Indian realty market is well poised as country regains favour of foreign investors; ULI-PwC report ‘Emerging Trends in Real Estate® Asia Pacific 2016

Mumbai, 16 December 2015 - The progressive evolution of Indian foreign investment policy for the real estate sector through introduction of various liberalisation measures has reinforced the confidence of foreign investors and has helped India regain favour to be one of the preferred investment destinations in the Asia Pacific region, says the Emerging Trends in Real Estate® Asia Pacific 2016 report, jointly published by the Urban Land Institute (ULI) and PricewaterhouseCoopers (PwC).

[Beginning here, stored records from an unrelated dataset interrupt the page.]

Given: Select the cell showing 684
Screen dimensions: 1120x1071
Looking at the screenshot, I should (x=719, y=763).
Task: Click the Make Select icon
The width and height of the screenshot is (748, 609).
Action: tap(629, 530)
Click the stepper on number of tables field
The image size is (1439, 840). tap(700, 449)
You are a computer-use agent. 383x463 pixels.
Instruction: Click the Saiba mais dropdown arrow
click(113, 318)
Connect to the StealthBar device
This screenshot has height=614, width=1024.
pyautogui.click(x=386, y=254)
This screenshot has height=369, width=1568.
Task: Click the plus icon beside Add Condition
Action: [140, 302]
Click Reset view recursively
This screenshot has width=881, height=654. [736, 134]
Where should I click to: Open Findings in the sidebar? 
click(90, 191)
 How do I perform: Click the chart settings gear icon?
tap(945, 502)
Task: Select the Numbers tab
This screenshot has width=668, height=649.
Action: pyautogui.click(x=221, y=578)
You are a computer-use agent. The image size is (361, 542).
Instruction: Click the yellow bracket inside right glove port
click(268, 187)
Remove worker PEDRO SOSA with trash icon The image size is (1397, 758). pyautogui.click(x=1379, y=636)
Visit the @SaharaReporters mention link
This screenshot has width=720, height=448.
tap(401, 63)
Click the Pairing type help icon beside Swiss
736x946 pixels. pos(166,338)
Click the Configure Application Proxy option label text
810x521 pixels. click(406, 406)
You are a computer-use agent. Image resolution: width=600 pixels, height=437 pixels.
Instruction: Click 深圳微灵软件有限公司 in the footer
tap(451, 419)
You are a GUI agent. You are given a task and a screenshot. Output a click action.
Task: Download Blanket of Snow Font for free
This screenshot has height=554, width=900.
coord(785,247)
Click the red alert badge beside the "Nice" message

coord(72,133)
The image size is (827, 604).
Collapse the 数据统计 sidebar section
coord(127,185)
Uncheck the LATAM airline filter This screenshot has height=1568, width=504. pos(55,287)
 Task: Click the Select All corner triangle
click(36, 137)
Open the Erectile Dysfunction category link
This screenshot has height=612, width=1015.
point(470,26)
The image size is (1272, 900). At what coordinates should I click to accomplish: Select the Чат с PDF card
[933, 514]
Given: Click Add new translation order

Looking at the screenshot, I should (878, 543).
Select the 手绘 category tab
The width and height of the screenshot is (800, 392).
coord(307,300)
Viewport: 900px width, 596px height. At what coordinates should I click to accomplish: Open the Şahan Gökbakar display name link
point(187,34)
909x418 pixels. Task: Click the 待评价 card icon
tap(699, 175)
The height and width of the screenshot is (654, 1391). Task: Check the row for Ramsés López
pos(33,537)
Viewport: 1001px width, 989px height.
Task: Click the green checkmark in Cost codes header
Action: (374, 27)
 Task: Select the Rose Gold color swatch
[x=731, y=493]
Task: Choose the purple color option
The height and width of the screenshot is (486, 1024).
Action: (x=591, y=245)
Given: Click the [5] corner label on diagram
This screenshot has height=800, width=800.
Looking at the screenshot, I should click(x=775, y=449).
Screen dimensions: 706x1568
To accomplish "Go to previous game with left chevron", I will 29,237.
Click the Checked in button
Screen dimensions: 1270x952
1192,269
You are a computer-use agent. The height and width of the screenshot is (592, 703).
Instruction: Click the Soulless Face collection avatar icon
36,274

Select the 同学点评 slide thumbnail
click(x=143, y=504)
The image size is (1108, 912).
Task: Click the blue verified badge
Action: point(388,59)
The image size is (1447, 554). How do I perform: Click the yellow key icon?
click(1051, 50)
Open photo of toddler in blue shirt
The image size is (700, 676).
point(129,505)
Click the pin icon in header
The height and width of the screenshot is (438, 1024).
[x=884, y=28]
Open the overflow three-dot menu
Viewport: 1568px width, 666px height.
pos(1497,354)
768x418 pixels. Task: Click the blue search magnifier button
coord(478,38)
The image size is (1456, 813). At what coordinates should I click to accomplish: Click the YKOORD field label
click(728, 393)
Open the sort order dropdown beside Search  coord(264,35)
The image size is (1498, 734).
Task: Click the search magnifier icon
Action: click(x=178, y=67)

Survey respondents ranked Bangalore, Mumbai and New Delhi at 12th, 13th and 16th positions for investment prospects and at 15th, 13th and 11th positions for development prospects respectively, in the list of the 22 markets covered in the report. While there has been a marginal drop in rankings of Mumbai and New Delhi from an investment prospects perspective (they were ranked 11th and 14th, respectively in Emerging Trends in Real Estate® Asia Pacific 2015 report), Bangalore has shown a remarkable improvement as it has moved up 5 positions over its last year’s ranking (17th). The report attributes the surge in Bangalore’s rankings to its technology industry and the availability of a large pool of skilled labor necessary to ramp up the venture capital backed startups.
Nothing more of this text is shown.